What we are really doing is advocating for a girl-driven global “digital citizenship,” where girls harness social media for social change, sharing and transferring their new knowledge with other girls who interact internationally on our website, games, apps and blogs, who in turn build on that knowledge and remix it for their own needs, then pay it forward by sharing/resharing that knowledge.

In contrast to our target area’s dropout rate, GGM graduates have a 100% high school enrollment/graduation rate and a 90% college enrollment rate. Further, 69% have continued to report for the L.A. bureau beyond their initial training. Girls who have taken our training talk about the power of connectivity, authorship and how making their own media gives them confidence to build brighter futures.

In a recent Ted Talk, GlobalGirl Rocio Ortega said this: “GlobalGirl Media taught me for the first time the value of my own voice, I worked with Tebogo form South Africa, and although we have similar dreams and ambitions, we learn from our different experiences…I thought I was alone in my struggle with my father and my culture. My opportunity with GGM has helped me to speak my mind and express my ideas-- we’ve not only become global sisters, but advocates for change in our community…”

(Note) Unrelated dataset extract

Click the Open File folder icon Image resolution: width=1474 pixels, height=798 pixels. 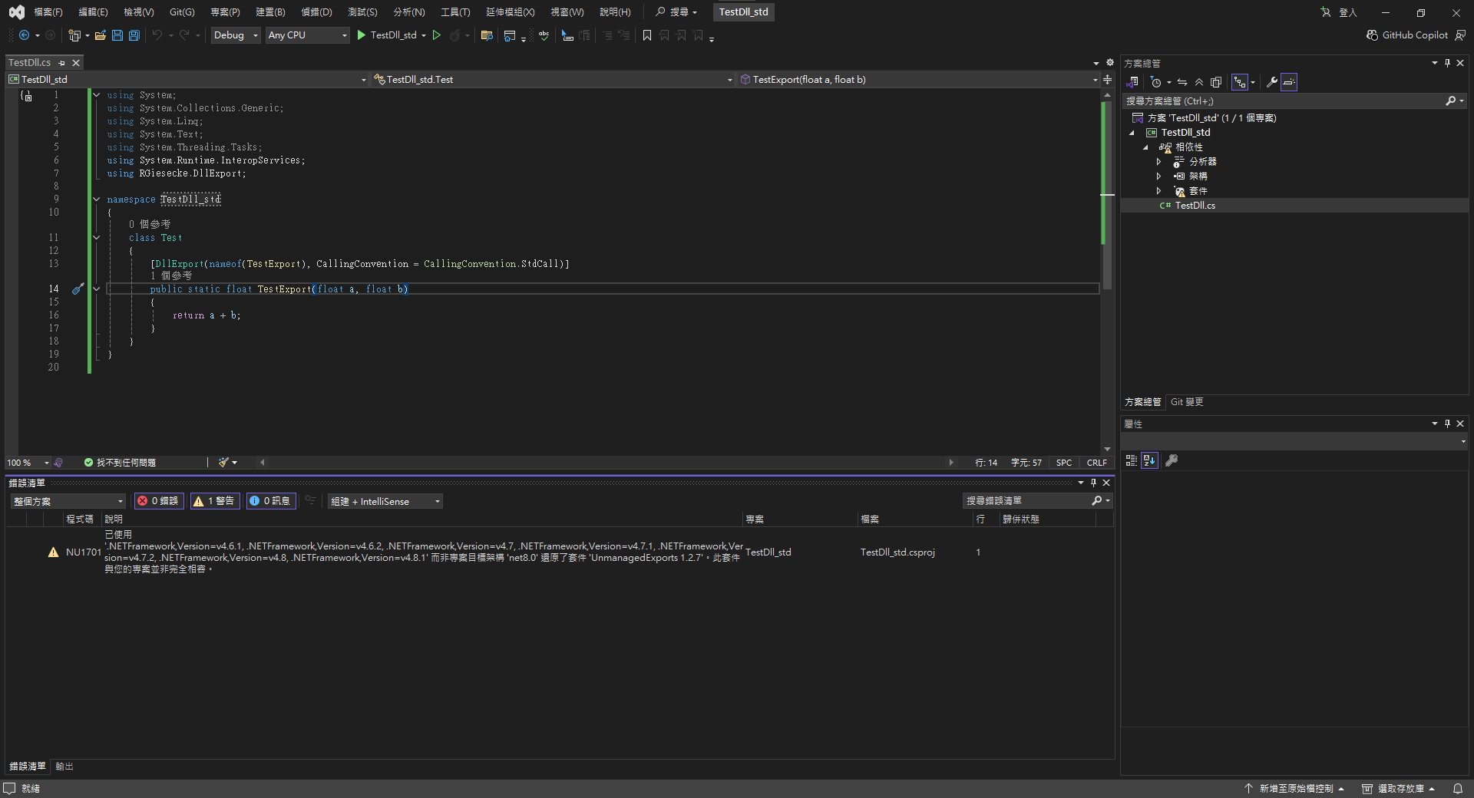100,35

What would success look like in the year 2050 regarding your indicator?

Success will be thriving, connected, innovative and safe digital learning space for young women in Los Angeles. Most critical to our success, more girls from low-income communities in Los Angeles will be more likely to stay in school, stay connected and excited about learning, and have a more global view of the world.

Our GLOBALGIRLS HIVE NETWORK will launch hundreds of confident, empowered and opinionated young women into the job market of Los Angeles, building new digital start-ups, leading the way in innovative media and digital educaton initiatives that will put L.A. on the map as a city where women, and particularly African American and Latina women in new media technologies are breaking new ground. Yes, L.A. presently ranks third in the nation in terms of entrepreneurship and digital start-ups, but this growing "silicon beach" spirit must include more women, half the population of Los Angeles (!), if it is to truly transform our city.

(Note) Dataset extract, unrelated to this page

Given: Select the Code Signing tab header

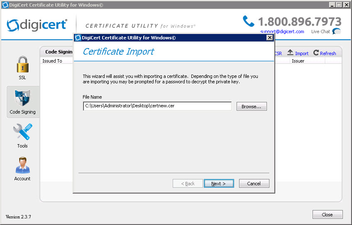Looking at the screenshot, I should click(x=57, y=52).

Our success will also mean that girls will be contributing to the larger L.A. media landscape, improving access for women to professional careers in print and broadcast journalism, film and television production, new media, gaming, etc. In 2050, we see gender parity in all areas of media, due to the work of GlobalGirl Media: more female news editors and news directors, more female film/TV directors, cinematographers, producers, writers. More media that doesn’t dumb down, sexualize or otherwise stereotype women and girls.

Research by Stacy Smith at the Geena Davis' Institute on Gender and Media finds a causal relationship between female content creators and positive female portrayals in media. GGM imagines a world where young girls engage in these positive images, breaking personal boundaries and ultimately beginning to shift cultural and societal gender perceptions, having a monumental impact on the entertainment industry.

Encouraged by the explosive growth in broadband TV and broadband producers (100% growth in the last 12 months to become a 6 billion dollar industry) our success will also be to expand from our current model to create a full-service broadband distribution channel – a “thinking girls global YouTube” -- that not only features work produced by GlobalGIrl Media reporters, but also includes news stories about issues pertinent to young women the world over. This GlobalGirl broadband channel will investigate what it means to be a girl today, streaming online news content by, for and about girls, and will become the “go-to” place for girls around the world, as well as researchers, reporters and teachers that will use the content for their specific needs.